Mr. van Creveld says the U.S. will be forced to withdraw from Iraq but cannot afford to leave the region because of the oil there. He says the Bush/Cheney/Rumsfeld/Rice team is not up to the job of maneuvering the complex situation that will exist on the backside of the U.S. failure in Iraq:
First and foremost, such a presence will be needed to counter Iran, which for two decades now has seen the United States as "the Great Satan." Tehran is certain to emerge as the biggest winner from the war — a winner that in the not too distant future is likely to add nuclear warheads to the missiles it already has. In the past, Tehran has often threatened the Gulf States. Now that Iraq is gone, it is hard to see how anybody except the United States can keep the Gulf States, and their oil, out of the mullahs' clutches.

A continued American military presence will be needed also, because a divided, chaotic, government-less Iraq is very likely to become a hornets' nest. From it, a hundred mini-Zarqawis will spread all over the Middle East, conducting acts of sabotage and seeking to overthrow governments in Allah's name.

The Gulf States apart, the most vulnerable country is Jordan, as evidenced by the recent attacks in Amman. However, Turkey, Egypt and, to a lesser extent, Israel are also likely to feel the impact. Some of these countries, Jordan in particular, are going to require American assistance.

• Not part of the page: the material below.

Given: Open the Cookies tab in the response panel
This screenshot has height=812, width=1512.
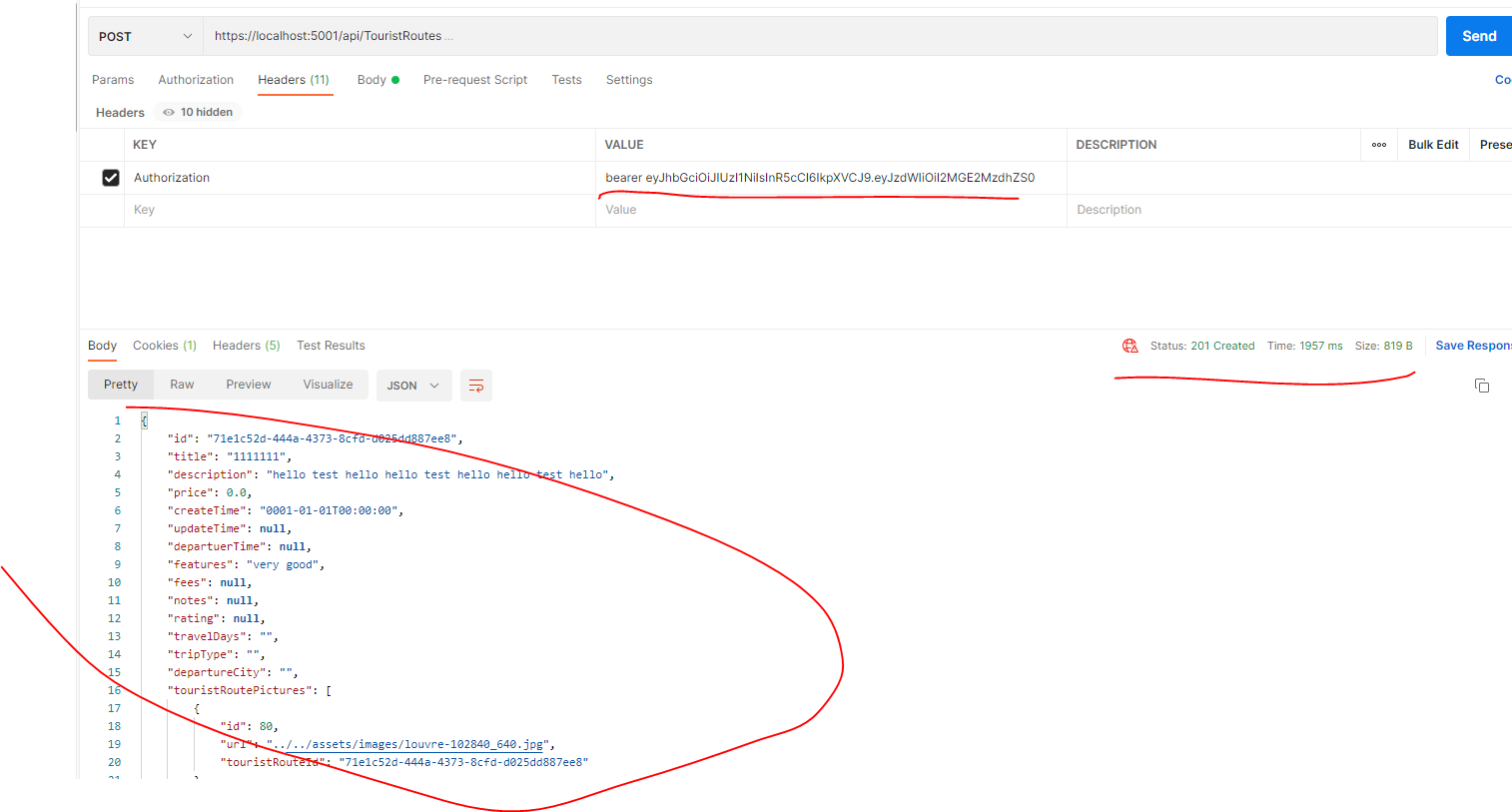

Maintaining an American security presence in the region, not to mention withdrawing forces from Iraq, will involve many complicated problems, military as well as political. Such an endeavor, one would hope, will be handled by a team different from — and more competent than — the one presently in charge of the White House and Pentagon.
Mr. van Creveld has to reach far back into history to find a war of imperial overreach with such disastrous impact on the country that launched it:
For misleading the American people, and launching the most foolish war since Emperor Augustus in 9 B.C sent his legions into Germany and lost them, Bush deserves to be impeached and, once he has been removed from office, put on trial along with the rest of the president's men. If convicted, they'll have plenty of time to mull over their sins.
My guess is that the first impact of this piece will be for someone at the Pentagon to make sure that van Creveld is no longer required reading at any U.S. military college. That's fits a Bush administration pattern, too: attack the messenger.